» **EXERCISE GOAL**
Identify every line in the entries below that contains the word "sidebar", and copy each such line. Matching is case-sensitive.

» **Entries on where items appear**
>> BEGIN

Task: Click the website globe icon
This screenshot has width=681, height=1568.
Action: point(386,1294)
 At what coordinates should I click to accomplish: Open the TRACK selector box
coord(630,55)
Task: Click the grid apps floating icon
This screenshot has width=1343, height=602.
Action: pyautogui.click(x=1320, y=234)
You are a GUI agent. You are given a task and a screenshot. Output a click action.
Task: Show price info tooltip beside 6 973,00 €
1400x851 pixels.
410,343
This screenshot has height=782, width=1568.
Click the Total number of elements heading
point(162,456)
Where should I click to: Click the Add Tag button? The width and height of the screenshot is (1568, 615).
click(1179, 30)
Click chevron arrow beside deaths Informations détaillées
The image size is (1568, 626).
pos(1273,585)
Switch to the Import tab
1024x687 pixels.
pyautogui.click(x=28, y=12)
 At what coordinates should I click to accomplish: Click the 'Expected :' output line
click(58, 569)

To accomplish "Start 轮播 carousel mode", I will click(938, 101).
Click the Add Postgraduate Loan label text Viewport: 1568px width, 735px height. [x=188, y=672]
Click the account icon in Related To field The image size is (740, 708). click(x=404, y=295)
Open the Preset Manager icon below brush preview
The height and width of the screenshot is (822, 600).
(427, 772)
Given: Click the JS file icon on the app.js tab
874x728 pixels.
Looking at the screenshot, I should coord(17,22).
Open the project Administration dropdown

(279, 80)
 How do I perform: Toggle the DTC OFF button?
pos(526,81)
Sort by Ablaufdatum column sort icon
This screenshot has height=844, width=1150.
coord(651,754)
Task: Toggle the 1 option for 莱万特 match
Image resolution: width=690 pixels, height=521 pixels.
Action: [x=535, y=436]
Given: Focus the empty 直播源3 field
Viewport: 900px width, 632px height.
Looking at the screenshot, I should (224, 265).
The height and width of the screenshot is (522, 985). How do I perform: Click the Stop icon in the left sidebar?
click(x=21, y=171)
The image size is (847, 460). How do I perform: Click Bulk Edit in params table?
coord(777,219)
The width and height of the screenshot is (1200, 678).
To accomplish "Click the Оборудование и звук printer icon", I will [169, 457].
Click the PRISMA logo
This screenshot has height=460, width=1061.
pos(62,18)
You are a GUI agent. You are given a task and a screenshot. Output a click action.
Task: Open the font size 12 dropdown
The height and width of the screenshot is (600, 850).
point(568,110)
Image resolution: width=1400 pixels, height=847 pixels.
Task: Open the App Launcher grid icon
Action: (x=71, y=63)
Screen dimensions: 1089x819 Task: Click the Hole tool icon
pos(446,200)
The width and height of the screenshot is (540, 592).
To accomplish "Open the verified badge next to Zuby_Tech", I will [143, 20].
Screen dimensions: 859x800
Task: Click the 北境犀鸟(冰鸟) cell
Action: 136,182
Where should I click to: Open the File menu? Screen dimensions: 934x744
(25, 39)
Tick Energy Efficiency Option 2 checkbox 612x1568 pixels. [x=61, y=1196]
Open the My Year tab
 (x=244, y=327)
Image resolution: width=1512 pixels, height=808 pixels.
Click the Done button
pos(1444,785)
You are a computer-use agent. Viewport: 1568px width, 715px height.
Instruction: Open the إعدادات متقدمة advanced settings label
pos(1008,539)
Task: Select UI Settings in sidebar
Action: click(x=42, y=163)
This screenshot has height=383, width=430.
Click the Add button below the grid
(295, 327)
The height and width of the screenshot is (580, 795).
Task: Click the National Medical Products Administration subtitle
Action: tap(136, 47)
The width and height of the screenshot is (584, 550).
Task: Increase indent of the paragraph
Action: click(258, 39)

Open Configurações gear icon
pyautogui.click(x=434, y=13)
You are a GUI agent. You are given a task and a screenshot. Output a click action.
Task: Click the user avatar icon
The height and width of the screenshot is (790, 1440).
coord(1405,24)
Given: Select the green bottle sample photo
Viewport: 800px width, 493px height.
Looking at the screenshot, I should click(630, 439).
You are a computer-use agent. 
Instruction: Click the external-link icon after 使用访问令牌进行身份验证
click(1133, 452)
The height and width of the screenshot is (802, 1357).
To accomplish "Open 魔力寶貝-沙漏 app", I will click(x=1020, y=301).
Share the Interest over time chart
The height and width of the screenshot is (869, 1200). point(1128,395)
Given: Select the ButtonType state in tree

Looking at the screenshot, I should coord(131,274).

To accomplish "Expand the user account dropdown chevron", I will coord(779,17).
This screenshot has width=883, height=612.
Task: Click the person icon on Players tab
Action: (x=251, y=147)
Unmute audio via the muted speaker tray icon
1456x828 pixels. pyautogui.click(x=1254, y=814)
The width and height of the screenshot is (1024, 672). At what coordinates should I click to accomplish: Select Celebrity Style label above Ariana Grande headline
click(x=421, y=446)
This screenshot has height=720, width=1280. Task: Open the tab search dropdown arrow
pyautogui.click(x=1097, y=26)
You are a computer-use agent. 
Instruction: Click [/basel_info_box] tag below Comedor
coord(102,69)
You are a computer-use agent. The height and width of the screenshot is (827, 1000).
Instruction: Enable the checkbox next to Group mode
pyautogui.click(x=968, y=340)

>> END

» **EXERCISE RESULT**
The height and width of the screenshot is (522, 985). How do I perform: Click the Stop icon in the left sidebar?
Task: Select UI Settings in sidebar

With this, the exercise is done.